Ogni Clan voleva essere tra i primi a partire, così, disturbandosi a vicenda, i vari gruppi erano più lenti del solito a reagire.

Tuttavia, nonostante quella confusione iniziale, Saaràn non si faceva illusioni.

Era certo che entro breve si sarebbero messi in movimento e avrebbero risalito il corso del torrente in secca, dapprima mettendo i Tarpan al trotto e poi, all'ultimo, spingendoli al galoppo.

Nei cinquantanni che aveva vissuto nella Steppa li aveva visti spesso entrare in azione e sapeva come agivano, ma quella era la prima volta che se li sarebbe visti arrivare direttamente contro.

Questa volta non era soltanto uno spettatore che, da un poggio lontano, indifferente assisteva a un massacro degli Un, ne era il bersaglio.

Quegli Un sarebbero venuti avanti tutti quanti in massa e avrebbero travolto ogni cosa avesse tentato di sbarrar loro la strada.

Non tentò nemmeno di contarli, sapeva soltanto che erano in tanti.

Molti più di loro.

Troppi, per i pochi difensori Togril appostati dietro il varco aperto alle sue spalle e per il drappello di uomini del Clan dell'Orso Bruno che erano rimasti fedeli a Kutula.

Quando i Clan fossero arrivati avrebbero travolto tutto come un fiume in piena.

Tutto era perduto.

Cercò conforto nella Sua Signora, ma non riuscì a incrociarne lo sguardo.

Era tesa, concentrata.

Prima che i vari Clan potessero districarsi nella valle troppo angusta per permettergli di manovrare come volevano, con la coda dell'occhio Saaràn vide Bortecino fare un cenno alle Yaonai rimaste in attesa all'ombra del suo carro-Yurta.
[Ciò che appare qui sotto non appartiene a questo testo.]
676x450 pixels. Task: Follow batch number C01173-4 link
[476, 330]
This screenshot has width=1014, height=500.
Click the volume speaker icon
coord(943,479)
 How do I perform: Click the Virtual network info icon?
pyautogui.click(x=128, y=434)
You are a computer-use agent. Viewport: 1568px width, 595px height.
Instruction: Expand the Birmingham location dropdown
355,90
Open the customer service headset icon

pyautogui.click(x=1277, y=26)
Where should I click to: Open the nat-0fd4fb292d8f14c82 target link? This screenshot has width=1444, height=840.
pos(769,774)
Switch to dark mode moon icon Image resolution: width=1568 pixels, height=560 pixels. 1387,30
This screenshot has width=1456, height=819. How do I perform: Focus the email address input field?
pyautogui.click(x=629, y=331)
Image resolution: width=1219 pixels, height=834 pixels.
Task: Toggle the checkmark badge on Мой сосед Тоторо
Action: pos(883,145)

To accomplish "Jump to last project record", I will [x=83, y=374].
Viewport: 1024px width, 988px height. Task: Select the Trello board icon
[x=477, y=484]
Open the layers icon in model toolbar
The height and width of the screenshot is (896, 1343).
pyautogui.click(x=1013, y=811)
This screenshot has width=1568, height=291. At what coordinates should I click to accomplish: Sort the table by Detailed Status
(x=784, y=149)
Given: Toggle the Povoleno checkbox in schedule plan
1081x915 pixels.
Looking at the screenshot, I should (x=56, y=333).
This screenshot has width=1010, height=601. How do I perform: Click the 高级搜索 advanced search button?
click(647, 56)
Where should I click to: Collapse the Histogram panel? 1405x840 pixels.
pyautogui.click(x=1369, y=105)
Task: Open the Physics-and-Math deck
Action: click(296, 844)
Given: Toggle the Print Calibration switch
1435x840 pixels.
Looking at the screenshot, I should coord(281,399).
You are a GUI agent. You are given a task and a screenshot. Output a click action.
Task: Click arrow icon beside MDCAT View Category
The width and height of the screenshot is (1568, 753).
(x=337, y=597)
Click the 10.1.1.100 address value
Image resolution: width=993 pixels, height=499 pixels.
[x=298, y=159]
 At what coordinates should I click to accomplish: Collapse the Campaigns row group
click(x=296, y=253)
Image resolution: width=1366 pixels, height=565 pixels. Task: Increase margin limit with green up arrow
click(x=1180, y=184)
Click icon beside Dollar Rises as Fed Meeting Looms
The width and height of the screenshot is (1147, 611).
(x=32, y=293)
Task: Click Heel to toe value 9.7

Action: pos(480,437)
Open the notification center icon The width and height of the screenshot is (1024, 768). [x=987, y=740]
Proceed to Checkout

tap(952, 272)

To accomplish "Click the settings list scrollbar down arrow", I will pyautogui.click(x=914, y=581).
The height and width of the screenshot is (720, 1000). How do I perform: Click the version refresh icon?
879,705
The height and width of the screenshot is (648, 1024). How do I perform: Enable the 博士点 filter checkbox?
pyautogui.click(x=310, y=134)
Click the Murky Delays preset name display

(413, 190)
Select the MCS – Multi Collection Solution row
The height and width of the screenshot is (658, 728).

Non ebbe nemmeno il tempo di chiedersi cosa stesse accadendo, che già una delle due figlie di Neko si lanciò verso un ciuffo d'erba e in un attimo sparì, lasciando dietro di sé una nuvola di vapore.

Alle sue spalle, dall'interno della montagna, a Saaràn giunsero gli scricchiolii delle corde che si tendevano per riportare al proprio posto l'enorme masso che avrebbe chiuso il varco e udì gli ordini impartiti ai Murlag da Chonyn e Chadvarlag.

Avvertì lo scorrere polveroso della pietra sui binari di metallo, ma anche senza voltarsi sapeva che il masso si muoveva lento, troppo lento per chiudersi in tempo prima che arrivassero gli uomini lungo il torrente in secca.